The night my sister died
the moonlight dusted my room and i sneezed- she knocked on my door, something she’d never done before
I called to her and she came in
She was crying big boiling tears as she sat down on my bed. they burned and bubbled their way down her cheeks and onto my chemistry homework. i frowned at the smudged ink. her weight made no dip when she clutched my hands in hers and told me:
“i hope you forget
i hope you forget all of me but, unfortunately, i know you better than anyone else. i know you like nature knows itself. all i am is branch knowing breeze.
You are the wind: ever free and flowing and i- i am the tree, stuck fast where i stand and desperately growing towards something the would end me should i get too close. the tree will fall eventually, for a house or warmth, book or tissue.
but the wind will never die, it will never be felled. it circulates the world only to greet the same tree with the same gentleness as years ago.

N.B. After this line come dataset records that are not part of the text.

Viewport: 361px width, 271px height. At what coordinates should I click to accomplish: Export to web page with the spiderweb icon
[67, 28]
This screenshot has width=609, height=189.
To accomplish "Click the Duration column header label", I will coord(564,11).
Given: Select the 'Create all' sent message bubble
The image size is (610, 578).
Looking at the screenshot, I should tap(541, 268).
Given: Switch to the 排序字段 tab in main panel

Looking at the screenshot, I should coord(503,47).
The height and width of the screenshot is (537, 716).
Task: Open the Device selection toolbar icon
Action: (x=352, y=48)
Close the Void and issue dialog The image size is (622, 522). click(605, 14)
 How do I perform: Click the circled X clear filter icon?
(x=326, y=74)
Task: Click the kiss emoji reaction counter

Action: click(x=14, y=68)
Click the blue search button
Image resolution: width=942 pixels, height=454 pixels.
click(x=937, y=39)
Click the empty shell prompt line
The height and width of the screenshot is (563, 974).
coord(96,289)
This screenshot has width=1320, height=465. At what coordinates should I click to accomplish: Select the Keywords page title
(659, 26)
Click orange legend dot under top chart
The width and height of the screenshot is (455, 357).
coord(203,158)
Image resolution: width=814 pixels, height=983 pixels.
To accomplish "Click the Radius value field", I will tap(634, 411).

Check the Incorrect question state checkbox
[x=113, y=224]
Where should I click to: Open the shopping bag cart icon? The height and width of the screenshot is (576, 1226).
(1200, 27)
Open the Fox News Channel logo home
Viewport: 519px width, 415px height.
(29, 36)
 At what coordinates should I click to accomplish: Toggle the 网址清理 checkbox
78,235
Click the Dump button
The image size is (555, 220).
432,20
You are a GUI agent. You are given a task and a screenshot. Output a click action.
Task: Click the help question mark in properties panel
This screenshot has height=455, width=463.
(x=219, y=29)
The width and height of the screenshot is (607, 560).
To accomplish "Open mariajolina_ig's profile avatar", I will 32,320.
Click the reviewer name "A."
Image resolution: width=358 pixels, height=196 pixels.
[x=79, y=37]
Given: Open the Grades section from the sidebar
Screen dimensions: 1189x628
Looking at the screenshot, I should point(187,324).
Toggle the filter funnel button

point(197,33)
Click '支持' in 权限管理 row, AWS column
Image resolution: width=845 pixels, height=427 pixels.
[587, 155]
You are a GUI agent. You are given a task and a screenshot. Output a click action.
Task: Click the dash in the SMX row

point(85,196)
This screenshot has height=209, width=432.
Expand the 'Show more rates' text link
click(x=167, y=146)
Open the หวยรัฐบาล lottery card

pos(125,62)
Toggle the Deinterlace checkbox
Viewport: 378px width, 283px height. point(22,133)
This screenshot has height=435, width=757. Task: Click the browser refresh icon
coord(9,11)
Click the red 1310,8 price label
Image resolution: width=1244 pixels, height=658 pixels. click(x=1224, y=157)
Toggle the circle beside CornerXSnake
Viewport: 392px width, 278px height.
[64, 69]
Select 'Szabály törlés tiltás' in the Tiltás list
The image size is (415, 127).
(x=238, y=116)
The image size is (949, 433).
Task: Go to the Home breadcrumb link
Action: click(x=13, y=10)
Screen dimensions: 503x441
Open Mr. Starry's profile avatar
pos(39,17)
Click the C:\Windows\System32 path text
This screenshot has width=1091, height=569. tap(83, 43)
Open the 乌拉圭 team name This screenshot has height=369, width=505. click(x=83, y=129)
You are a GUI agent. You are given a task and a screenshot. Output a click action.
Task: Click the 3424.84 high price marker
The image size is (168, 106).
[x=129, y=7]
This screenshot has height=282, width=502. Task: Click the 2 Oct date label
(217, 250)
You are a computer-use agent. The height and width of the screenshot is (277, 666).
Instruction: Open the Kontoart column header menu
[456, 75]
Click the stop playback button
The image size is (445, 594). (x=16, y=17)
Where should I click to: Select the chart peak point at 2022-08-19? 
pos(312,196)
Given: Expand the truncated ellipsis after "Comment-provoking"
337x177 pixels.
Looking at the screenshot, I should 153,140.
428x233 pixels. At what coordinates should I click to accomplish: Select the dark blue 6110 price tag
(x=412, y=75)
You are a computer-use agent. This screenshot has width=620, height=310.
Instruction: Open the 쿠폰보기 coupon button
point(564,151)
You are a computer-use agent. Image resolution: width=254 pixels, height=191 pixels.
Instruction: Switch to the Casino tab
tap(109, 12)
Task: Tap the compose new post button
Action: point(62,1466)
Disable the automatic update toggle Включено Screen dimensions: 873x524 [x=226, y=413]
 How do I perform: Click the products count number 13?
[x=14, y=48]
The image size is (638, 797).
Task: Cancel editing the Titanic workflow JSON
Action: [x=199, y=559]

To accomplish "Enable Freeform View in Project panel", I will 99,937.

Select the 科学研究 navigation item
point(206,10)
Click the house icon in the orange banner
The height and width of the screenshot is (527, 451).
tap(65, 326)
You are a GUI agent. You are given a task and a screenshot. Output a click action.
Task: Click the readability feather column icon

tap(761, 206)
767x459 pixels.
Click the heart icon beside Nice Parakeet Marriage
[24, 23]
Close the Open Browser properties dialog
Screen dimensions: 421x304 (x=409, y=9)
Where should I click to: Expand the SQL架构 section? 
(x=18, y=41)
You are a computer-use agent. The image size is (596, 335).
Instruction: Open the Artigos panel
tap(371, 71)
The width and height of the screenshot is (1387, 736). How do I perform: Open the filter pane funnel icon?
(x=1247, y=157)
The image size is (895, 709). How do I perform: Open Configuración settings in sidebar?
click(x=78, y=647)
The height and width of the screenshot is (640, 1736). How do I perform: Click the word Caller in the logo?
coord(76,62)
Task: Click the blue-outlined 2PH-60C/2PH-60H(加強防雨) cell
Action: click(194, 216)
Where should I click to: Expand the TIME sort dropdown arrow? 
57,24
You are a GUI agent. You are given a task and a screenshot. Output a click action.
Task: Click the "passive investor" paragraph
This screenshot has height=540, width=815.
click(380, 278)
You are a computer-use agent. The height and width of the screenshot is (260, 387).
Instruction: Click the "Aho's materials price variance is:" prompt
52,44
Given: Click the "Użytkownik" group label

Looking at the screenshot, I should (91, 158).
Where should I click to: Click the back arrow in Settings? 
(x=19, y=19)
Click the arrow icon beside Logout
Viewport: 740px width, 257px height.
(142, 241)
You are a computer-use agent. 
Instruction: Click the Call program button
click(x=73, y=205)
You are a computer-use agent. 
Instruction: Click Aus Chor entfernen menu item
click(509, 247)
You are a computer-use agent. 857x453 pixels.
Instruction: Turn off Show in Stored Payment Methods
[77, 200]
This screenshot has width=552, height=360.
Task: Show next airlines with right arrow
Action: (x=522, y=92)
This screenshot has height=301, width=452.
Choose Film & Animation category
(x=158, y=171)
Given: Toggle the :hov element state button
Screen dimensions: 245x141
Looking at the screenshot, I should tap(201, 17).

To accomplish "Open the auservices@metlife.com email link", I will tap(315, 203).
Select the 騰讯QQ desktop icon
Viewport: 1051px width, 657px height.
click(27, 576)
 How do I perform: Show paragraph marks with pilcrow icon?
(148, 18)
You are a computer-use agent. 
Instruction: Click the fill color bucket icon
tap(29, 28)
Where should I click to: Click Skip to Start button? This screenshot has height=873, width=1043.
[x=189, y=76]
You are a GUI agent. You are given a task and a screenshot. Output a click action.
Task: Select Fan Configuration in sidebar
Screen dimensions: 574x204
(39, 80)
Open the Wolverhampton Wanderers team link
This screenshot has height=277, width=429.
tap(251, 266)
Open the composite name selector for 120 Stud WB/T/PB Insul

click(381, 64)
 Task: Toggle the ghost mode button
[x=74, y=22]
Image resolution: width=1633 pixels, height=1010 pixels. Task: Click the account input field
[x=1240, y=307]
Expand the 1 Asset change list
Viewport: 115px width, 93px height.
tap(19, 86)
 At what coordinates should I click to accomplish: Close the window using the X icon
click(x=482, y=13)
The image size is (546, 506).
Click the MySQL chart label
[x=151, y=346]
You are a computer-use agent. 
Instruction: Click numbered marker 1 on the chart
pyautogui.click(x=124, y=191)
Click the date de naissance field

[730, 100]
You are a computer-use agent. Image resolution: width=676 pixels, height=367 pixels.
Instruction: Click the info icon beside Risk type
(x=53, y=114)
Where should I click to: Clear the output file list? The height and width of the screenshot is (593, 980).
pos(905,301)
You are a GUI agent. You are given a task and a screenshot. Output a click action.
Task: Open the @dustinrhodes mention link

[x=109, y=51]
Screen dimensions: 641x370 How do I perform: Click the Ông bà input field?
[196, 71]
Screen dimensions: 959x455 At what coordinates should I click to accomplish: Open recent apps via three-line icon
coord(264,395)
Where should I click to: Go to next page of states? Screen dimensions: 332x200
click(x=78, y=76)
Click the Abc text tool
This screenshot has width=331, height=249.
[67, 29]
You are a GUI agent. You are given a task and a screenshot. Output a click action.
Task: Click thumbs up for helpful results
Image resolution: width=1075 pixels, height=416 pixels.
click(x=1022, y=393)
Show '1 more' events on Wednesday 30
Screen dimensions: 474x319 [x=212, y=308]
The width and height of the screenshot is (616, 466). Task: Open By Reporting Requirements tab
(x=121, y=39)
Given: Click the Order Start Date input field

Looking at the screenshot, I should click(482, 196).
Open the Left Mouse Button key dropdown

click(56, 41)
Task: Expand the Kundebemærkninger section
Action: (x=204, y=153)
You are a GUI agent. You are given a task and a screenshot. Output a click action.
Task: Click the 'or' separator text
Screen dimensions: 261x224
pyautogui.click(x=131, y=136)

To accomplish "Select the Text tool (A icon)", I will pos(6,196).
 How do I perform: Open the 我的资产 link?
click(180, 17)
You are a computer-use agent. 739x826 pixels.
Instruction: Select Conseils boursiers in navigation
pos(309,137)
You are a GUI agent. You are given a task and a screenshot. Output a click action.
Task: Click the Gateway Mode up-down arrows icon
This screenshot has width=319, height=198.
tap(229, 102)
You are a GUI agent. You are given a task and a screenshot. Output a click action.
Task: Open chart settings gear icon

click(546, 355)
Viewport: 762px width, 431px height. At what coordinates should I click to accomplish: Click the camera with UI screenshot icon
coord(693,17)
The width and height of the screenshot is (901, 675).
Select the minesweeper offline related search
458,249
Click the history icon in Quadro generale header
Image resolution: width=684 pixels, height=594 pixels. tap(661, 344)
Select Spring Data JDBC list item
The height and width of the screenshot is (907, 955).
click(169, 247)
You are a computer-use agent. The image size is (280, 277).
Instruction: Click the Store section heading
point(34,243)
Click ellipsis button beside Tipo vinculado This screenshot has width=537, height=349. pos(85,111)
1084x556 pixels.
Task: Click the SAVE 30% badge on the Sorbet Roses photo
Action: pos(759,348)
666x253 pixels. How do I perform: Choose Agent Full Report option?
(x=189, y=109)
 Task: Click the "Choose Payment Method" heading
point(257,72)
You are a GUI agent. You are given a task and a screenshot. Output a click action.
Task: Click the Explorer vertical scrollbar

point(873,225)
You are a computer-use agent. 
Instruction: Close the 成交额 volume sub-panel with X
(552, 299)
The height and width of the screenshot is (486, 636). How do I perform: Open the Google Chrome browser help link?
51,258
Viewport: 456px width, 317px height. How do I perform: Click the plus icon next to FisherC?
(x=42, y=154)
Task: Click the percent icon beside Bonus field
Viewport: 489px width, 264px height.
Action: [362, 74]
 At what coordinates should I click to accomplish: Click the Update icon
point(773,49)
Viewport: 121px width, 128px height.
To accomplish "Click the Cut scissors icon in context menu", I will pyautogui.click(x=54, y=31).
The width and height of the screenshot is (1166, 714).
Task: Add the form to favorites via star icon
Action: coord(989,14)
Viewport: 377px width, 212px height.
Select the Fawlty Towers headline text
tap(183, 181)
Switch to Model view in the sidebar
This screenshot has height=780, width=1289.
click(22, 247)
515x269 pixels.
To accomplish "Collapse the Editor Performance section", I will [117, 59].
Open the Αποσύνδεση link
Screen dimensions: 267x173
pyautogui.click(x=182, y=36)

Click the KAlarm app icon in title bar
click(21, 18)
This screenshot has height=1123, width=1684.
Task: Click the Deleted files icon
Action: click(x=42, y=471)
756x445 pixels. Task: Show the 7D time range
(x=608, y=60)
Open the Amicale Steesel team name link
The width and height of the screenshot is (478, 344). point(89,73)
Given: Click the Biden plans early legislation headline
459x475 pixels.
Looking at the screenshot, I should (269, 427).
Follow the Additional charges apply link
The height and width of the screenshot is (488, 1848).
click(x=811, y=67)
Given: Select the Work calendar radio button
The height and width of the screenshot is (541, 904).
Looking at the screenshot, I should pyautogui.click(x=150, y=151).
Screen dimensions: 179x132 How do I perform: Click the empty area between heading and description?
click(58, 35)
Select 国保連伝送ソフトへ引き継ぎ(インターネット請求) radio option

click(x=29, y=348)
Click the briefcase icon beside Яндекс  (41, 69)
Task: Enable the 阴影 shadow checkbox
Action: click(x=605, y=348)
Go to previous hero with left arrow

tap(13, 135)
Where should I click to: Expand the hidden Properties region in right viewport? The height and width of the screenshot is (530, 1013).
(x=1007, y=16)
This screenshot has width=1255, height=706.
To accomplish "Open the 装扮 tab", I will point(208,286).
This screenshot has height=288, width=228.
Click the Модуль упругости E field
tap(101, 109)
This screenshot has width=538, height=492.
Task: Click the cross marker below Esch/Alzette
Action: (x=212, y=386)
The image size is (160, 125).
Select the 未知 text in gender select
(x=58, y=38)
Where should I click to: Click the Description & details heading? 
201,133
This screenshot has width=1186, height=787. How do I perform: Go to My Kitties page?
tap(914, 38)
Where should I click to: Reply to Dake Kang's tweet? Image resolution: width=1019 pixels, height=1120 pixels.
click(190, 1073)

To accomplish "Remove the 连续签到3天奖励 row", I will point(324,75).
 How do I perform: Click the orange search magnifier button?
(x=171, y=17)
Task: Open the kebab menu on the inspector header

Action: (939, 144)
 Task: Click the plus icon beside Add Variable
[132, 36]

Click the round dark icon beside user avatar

so tomorrow when you wake up and find me all gone (again) know that it is not your fault. i was never meant to stay for quite so long and you and i will eventually agree;
its better this way.”
she said this to me, patted my cheek and wiped her eyes, and left, quieter than ever before.
i closed my chemistry notebook, its pages damp and ruined. i never finished that assignment. i began to think:
she claimed branch knowing breeze, but we were more.
she was no breeze; we are roots knowing storm.
swirling spiraling sky and earth. she was more than mere fuel for burning hearth.
and she forgot the danger of the baneful gale. she was strength who gripped tight, through rain or hail.
no tears are needed when the tree is gone. as long as its roots continue clinging on.
she was the hidden prized possession, the godly gardener’s greatest obsession.
and no matter how often her tree had died, she surged back strong (until she couldn’t anymore), her fate defied.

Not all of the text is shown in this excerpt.